2021.09.22

85歳母親「老人ホームに入らなかった」せいで老後生活が崩壊…お金をケチった子供たちが招いた悲劇

長野 郁子 プロフィール

基本的には自分の受ける介護は自分で決めるべきだと思っている。ただ、積極的に自分から進んで施設に入る高齢者は少なく、往々にしてぎりぎりまで我慢するため、まわりが見るに見かねて段取りする施設介護になりがちである。こうした「遅すぎる介護」は本人にとって不本意なものとなる。一方まれに「早すぎる介護」で老後がつらくなるという場合もある。そこで私が知る事例で施設入居時期の問題を考えてみたい。

 

遅すぎた介護

まず遅すぎた介護だ。この事例はFP相談でなく友人のY子からの愚痴の混じった相談だった。ただとても記憶に残り、かつ残念な結末であったので紹介する。

Y子と同じ市に住むA代さんという方が居た。Y子の伯母である。A代さんは子供2人を一人前に育てあげ、70歳の時に夫を亡くし、その後94歳で亡くなるまでほぼ四半世紀をひとりで暮らした。

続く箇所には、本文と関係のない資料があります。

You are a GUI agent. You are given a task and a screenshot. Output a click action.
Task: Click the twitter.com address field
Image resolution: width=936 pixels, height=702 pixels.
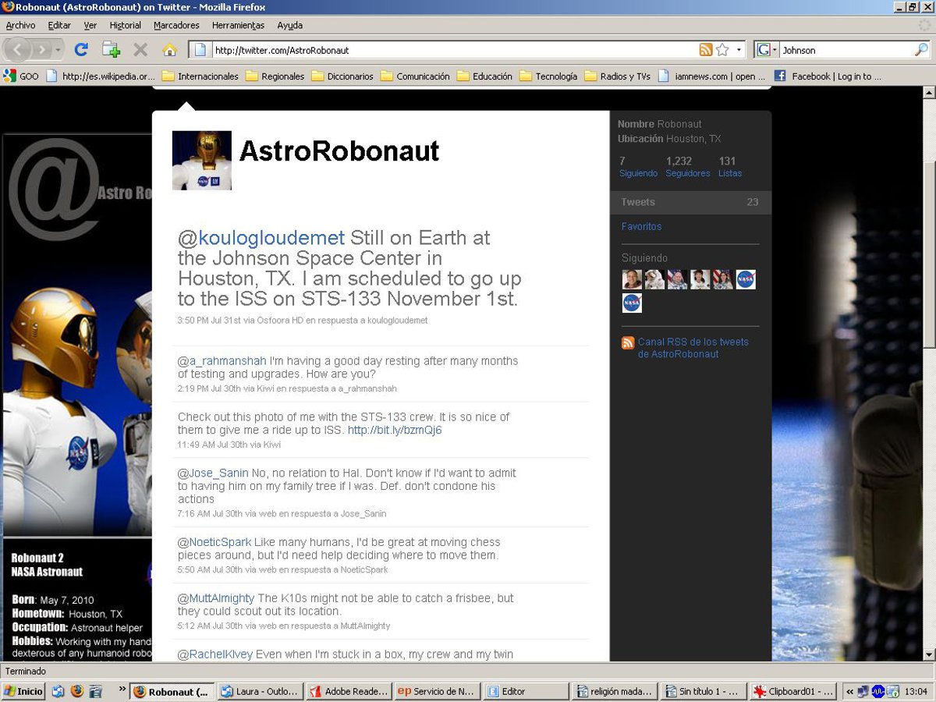(445, 50)
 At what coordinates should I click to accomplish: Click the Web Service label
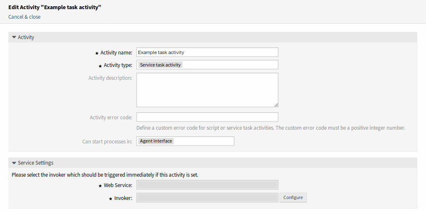pos(118,185)
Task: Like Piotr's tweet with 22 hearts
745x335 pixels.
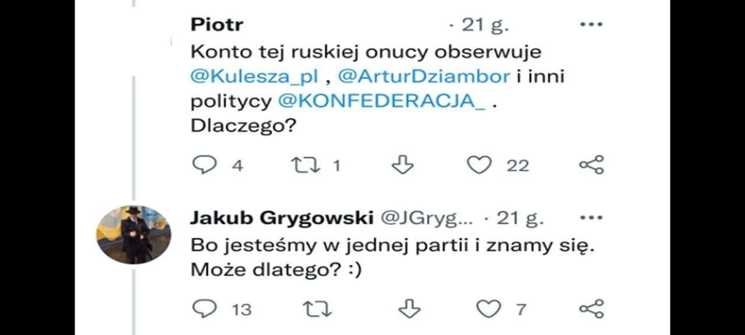Action: click(x=480, y=166)
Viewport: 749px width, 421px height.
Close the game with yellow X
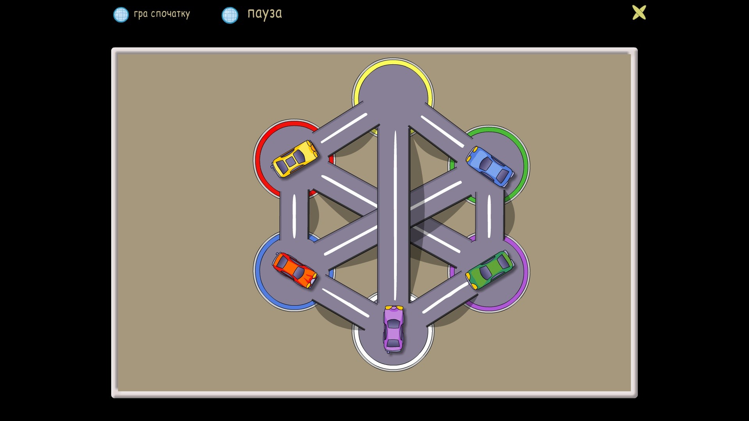(639, 12)
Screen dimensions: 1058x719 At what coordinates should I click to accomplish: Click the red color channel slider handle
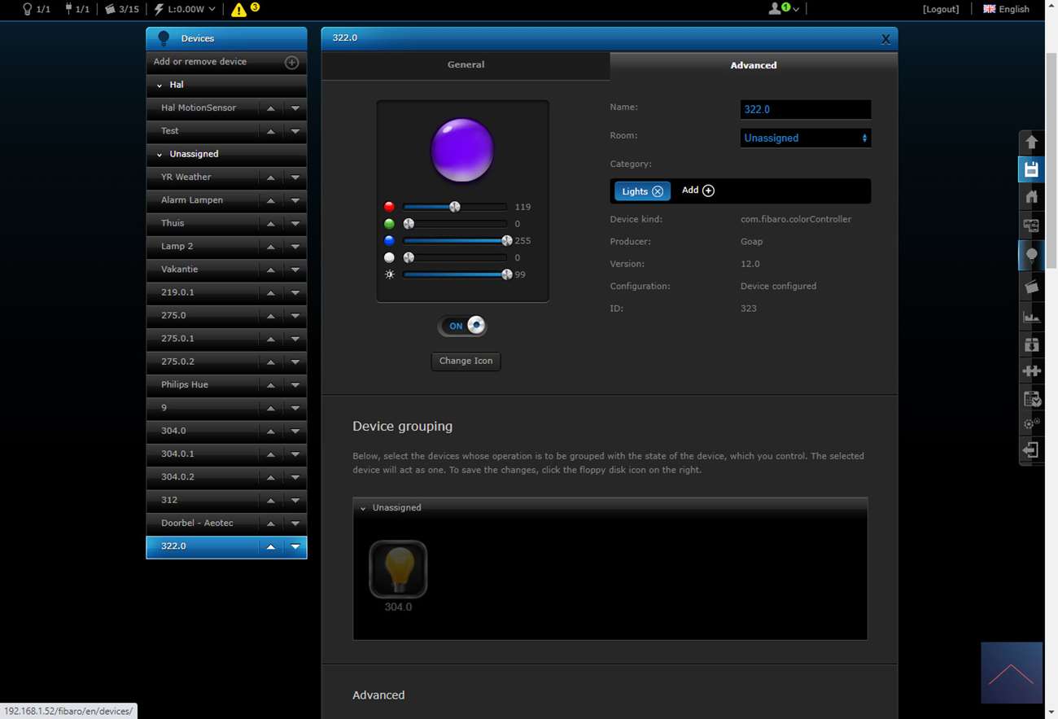[x=455, y=207]
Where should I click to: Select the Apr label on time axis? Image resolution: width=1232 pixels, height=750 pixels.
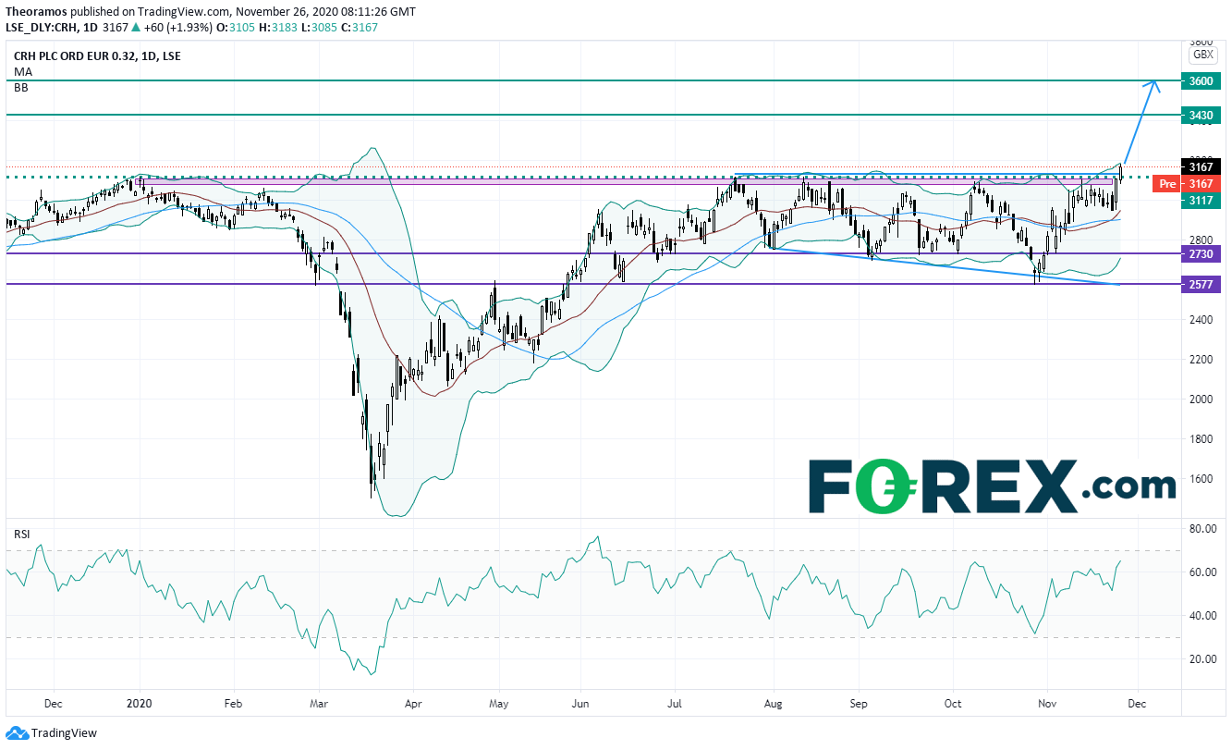point(411,703)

A代さんの住まいは一戸建ての持ち家、勤め人だった夫の遺族年金、それに節約家の夫が貯めた金融資産(推定5000万円)があり、つましい生活が習い性で生活費の支出も少なく、おまけに体が丈夫でこれといった持病もなかった。健康でお金をもっている年寄りは強気で、Y子がよく聞いた70~80歳の頃の口癖は「誰の世話にもならない」だった。

A代さんは子供や孫の来訪を喜ぶ人ではなく、年に数回アリバイ的に帰る子供たちのことも快く思っていなかったようだった。「お金がかかるし、ひとりの気楽な生活を乱されたくない」と言っていた。

子供たちのほうも「元気だからほうって置いてもひとりで大丈夫」と思っていたようだ。こういう状態が何年も続き、連絡も時々の電話のみとなり、行き来はなくなった。大げんかしたわけでも、何か事件があったわけでもないが、お互いに疎遠になっていった。